Em redes sociais, presidente afirma que redução seria um retrocesso e
defende punição mais severa para adultos que aliciam crianças e jovens
para o crime.
A presidente Dilma Rousseff condenou nesta
segunda-feira (13/04) a redução da maioridade penal, afirmando que a
medida seria um retrocesso para o país.
"Reduzir a maioridade penal não vai resolver o problema da
delinquência juvenil. Isso não significa que eu seja favorável à
impunidade", afirmou Dilma em redes sociais.
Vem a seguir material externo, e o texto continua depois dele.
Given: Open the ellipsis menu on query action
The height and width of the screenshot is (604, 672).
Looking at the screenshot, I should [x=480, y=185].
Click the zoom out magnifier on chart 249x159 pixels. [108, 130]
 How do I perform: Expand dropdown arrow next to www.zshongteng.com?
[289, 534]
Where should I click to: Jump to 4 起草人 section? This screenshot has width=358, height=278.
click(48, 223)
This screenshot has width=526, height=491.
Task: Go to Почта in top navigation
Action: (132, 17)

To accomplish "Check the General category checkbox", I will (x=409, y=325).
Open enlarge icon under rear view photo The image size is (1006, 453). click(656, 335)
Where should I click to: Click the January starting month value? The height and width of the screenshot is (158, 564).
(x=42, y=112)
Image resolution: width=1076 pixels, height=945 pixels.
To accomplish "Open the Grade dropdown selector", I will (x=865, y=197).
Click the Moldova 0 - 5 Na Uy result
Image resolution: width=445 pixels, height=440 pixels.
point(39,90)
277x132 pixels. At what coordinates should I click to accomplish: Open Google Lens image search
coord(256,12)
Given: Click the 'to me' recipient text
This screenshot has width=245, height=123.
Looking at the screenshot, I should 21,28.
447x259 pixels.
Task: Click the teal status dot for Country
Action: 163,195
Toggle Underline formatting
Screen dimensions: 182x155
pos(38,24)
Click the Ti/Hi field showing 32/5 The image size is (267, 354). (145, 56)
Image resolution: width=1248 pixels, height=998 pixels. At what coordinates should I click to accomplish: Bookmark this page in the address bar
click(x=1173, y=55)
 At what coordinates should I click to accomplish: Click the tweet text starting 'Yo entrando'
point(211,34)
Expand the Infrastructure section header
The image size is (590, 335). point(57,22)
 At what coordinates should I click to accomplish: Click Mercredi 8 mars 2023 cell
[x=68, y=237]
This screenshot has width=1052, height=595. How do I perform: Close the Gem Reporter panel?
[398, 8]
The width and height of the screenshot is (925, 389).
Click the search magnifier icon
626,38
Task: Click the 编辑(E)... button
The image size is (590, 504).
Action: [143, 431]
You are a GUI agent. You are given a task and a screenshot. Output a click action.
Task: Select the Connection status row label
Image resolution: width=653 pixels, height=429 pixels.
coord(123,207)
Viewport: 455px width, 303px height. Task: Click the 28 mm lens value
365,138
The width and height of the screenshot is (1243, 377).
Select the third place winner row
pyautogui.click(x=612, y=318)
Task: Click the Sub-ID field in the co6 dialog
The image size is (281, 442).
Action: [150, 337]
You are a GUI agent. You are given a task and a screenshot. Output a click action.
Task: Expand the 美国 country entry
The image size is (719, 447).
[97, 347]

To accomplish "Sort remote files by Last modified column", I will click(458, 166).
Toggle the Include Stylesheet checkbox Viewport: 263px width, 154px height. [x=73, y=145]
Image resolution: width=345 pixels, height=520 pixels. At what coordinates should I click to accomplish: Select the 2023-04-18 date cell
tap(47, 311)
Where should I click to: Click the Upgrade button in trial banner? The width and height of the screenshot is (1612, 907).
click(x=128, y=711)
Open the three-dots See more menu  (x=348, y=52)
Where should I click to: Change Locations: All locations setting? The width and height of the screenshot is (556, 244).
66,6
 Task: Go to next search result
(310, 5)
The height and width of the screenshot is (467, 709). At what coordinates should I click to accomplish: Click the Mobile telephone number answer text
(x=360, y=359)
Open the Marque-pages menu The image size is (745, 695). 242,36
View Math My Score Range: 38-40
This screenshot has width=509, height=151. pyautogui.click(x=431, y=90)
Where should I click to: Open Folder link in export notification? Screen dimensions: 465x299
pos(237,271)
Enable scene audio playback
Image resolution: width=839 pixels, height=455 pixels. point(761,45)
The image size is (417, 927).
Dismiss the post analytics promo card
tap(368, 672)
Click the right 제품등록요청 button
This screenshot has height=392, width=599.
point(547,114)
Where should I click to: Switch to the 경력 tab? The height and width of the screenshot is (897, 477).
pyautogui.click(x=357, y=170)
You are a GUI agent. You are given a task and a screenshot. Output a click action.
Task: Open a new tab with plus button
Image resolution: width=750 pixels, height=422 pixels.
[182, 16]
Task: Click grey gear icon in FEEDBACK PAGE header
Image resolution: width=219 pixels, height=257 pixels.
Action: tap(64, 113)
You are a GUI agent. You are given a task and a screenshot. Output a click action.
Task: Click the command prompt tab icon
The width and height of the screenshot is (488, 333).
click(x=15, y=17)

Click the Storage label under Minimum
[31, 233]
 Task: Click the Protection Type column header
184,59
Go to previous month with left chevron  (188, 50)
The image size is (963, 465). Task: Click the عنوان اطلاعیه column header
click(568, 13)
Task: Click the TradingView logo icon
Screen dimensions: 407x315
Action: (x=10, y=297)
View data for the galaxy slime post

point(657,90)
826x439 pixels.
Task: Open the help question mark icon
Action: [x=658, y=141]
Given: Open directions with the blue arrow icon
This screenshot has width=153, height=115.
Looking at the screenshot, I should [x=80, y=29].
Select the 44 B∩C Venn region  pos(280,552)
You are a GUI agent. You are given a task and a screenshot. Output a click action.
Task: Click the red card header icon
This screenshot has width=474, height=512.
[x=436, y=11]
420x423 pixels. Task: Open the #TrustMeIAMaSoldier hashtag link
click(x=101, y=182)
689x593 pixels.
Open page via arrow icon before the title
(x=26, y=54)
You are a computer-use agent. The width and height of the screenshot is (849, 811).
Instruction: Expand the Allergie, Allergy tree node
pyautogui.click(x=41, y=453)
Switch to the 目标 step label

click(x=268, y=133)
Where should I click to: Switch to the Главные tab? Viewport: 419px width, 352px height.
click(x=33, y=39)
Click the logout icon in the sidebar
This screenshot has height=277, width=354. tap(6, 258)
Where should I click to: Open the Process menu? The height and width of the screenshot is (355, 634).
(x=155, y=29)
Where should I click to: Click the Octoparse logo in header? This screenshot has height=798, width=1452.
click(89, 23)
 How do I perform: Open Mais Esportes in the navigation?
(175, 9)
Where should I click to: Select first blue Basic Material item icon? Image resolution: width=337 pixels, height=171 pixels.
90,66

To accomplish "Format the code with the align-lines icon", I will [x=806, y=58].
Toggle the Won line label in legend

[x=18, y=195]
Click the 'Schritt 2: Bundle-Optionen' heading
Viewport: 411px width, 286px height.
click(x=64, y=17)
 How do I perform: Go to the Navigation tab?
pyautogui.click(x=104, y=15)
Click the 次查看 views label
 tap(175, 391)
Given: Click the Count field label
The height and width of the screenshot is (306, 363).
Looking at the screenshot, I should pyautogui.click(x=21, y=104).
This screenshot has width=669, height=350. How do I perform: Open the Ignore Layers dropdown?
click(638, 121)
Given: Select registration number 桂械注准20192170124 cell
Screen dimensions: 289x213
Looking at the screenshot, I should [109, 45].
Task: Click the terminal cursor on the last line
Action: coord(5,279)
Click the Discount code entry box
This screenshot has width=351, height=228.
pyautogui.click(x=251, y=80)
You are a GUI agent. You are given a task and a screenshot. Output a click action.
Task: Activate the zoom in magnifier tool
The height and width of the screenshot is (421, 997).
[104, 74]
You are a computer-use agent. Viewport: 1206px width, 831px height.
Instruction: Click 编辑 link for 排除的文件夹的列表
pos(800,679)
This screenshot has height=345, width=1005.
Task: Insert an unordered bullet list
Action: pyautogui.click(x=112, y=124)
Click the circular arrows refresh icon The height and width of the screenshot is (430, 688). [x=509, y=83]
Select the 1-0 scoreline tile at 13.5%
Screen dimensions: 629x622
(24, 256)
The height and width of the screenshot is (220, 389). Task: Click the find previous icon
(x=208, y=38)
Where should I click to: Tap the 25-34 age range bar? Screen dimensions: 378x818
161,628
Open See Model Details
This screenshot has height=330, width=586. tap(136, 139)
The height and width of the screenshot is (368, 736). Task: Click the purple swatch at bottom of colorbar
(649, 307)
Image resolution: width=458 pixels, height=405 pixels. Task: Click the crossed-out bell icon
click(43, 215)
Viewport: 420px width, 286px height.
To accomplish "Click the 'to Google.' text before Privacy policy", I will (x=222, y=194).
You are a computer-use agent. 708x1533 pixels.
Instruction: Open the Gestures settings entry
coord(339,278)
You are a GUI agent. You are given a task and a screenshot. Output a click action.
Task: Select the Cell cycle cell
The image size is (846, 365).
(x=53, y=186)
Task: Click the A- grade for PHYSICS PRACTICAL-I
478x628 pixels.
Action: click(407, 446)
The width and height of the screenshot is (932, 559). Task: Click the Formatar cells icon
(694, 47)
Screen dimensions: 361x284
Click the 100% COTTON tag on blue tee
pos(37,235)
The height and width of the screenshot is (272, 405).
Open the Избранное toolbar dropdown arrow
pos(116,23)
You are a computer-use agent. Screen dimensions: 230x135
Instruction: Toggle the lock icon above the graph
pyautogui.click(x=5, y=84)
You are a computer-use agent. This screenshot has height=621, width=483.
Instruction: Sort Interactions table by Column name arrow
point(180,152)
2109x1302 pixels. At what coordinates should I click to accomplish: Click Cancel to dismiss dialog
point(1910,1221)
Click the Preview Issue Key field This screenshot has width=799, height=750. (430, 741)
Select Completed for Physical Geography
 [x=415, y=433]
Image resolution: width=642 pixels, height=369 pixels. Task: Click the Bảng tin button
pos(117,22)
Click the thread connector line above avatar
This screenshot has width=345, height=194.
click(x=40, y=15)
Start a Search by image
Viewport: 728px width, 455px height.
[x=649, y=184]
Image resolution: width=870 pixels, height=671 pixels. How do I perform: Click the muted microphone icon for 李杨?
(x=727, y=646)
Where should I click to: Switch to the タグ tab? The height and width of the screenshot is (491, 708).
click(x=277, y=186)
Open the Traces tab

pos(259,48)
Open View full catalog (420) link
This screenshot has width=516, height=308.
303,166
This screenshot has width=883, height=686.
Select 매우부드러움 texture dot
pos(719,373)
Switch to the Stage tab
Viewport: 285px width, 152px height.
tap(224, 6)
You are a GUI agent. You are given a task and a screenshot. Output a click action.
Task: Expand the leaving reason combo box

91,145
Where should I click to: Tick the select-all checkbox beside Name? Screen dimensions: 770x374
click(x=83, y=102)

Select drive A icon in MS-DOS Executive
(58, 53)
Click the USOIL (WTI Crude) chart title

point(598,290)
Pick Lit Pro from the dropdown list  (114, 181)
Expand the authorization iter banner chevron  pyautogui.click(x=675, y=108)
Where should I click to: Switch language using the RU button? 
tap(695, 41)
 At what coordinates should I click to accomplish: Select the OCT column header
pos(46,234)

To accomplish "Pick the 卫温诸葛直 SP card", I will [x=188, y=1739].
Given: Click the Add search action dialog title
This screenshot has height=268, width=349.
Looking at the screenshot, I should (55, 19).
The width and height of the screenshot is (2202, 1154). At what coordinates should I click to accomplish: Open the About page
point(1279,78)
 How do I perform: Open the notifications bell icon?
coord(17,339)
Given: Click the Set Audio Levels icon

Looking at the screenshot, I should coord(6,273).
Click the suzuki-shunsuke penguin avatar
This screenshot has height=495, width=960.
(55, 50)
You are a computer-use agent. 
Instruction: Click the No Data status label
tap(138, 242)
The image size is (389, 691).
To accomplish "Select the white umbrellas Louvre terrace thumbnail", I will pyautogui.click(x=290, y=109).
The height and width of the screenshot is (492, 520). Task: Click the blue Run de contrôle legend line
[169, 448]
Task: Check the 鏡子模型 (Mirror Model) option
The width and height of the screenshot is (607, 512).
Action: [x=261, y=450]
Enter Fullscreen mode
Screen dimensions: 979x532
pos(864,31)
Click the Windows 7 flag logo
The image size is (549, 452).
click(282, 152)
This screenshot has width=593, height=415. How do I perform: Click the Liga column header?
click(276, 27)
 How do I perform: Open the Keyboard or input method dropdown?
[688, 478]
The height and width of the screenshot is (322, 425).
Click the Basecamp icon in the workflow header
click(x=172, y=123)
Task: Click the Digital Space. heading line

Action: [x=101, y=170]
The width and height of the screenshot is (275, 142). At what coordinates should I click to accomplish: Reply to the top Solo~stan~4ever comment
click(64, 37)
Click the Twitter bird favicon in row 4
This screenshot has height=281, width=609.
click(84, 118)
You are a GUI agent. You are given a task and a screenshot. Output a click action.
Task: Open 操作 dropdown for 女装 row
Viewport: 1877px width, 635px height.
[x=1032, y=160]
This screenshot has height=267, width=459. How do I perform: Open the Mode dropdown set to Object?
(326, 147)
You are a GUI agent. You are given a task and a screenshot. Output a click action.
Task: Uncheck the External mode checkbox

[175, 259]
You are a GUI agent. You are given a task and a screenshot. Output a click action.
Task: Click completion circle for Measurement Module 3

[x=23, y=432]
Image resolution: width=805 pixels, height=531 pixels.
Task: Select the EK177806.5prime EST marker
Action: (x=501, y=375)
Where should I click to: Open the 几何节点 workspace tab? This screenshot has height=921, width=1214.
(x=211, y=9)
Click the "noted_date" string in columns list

A presidente disse ainda
que há no país uma legislação "avançada", ou seja, o Estatuto da Criança
e do Adolescente (ECA), que estipula medidas socioeducativas para
menores que comentem crimes, incluindo em casos mais graves a detenção
do infrator.
Dilma, no entanto, não excluiu a possibilidade de revisar o estatuto
e pediu punições mais severas para aliciadores de crianças e
adolescente para o crime.
"Acredito que é chegada a hora de ampliarmos o debate para alterar a
legislação. É preciso endurecer a lei, mas para punir com mais rigor os
adultos que aliciam menores para o crime organizado", disse.
A presidente ressaltou ainda que já pediu ao ministro da Justiça,
José Eduardo Cardozo, para iniciar um amplo debate sobre o tema com
representantes de entidades e organizações com o objetivo de aprimorar o
ECA.
No final de março, a Comissão de Constituição e Justiça da Câmara
dos Deputados aprovou a admissibilidade da Proposta de Emenda à
Constituição (PEC) 171/93, que reduz a maioridade penal de 18 para 16
anos. Esse é o primeiro passo para a tramitação de uma proposta na Casa.
Uma comissão especial foi instalada para analisar o texto.